WHAT IS BEING ASKED:
Nothing in the records may change. Output them all exactly.

Pixel coordinate grounding data:
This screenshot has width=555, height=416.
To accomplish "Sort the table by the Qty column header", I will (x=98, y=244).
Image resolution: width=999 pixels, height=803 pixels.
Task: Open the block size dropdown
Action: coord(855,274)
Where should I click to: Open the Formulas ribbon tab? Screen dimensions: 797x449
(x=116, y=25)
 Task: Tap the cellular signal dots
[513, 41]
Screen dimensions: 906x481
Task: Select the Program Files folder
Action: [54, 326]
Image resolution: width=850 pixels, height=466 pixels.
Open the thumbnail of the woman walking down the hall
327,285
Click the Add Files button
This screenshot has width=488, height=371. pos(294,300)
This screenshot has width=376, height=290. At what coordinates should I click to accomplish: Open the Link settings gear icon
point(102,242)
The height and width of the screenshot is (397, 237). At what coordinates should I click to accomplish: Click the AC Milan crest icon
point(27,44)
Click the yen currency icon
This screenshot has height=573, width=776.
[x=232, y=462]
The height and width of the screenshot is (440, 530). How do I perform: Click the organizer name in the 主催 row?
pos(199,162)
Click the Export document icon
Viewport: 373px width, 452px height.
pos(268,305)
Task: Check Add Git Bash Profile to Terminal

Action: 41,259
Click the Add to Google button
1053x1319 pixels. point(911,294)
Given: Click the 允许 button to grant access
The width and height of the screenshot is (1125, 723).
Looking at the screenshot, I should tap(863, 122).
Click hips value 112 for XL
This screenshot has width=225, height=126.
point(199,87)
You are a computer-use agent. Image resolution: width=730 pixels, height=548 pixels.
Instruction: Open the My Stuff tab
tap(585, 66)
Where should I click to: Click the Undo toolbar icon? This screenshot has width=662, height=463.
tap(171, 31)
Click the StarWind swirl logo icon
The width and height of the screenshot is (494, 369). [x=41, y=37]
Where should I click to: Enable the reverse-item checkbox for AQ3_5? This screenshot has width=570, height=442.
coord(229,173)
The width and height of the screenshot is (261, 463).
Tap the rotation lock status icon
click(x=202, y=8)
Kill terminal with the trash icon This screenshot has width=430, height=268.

THE ANSWER:
This screenshot has width=555, height=416.
To accomplish "Sort the table by the Qty column header", I will (x=98, y=244).
Image resolution: width=999 pixels, height=803 pixels.
Task: Open the block size dropdown
Action: coord(855,274)
Where should I click to: Open the Formulas ribbon tab? Screen dimensions: 797x449
(x=116, y=25)
 Task: Tap the cellular signal dots
[513, 41]
Screen dimensions: 906x481
Task: Select the Program Files folder
Action: [54, 326]
Image resolution: width=850 pixels, height=466 pixels.
Open the thumbnail of the woman walking down the hall
327,285
Click the Add Files button
This screenshot has width=488, height=371. pos(294,300)
This screenshot has width=376, height=290. At what coordinates should I click to accomplish: Open the Link settings gear icon
point(102,242)
The height and width of the screenshot is (397, 237). At what coordinates should I click to accomplish: Click the AC Milan crest icon
point(27,44)
Click the yen currency icon
This screenshot has height=573, width=776.
[x=232, y=462]
The height and width of the screenshot is (440, 530). How do I perform: Click the organizer name in the 主催 row?
pos(199,162)
Click the Export document icon
Viewport: 373px width, 452px height.
pos(268,305)
Task: Check Add Git Bash Profile to Terminal

Action: 41,259
Click the Add to Google button
1053x1319 pixels. point(911,294)
Given: Click the 允许 button to grant access
The width and height of the screenshot is (1125, 723).
Looking at the screenshot, I should tap(863, 122).
Click hips value 112 for XL
This screenshot has width=225, height=126.
point(199,87)
You are a computer-use agent. Image resolution: width=730 pixels, height=548 pixels.
Instruction: Open the My Stuff tab
tap(585, 66)
Where should I click to: Click the Undo toolbar icon? This screenshot has width=662, height=463.
tap(171, 31)
Click the StarWind swirl logo icon
The width and height of the screenshot is (494, 369). [x=41, y=37]
Where should I click to: Enable the reverse-item checkbox for AQ3_5? This screenshot has width=570, height=442.
coord(229,173)
The width and height of the screenshot is (261, 463).
Tap the rotation lock status icon
click(x=202, y=8)
Kill terminal with the trash icon This screenshot has width=430, height=268.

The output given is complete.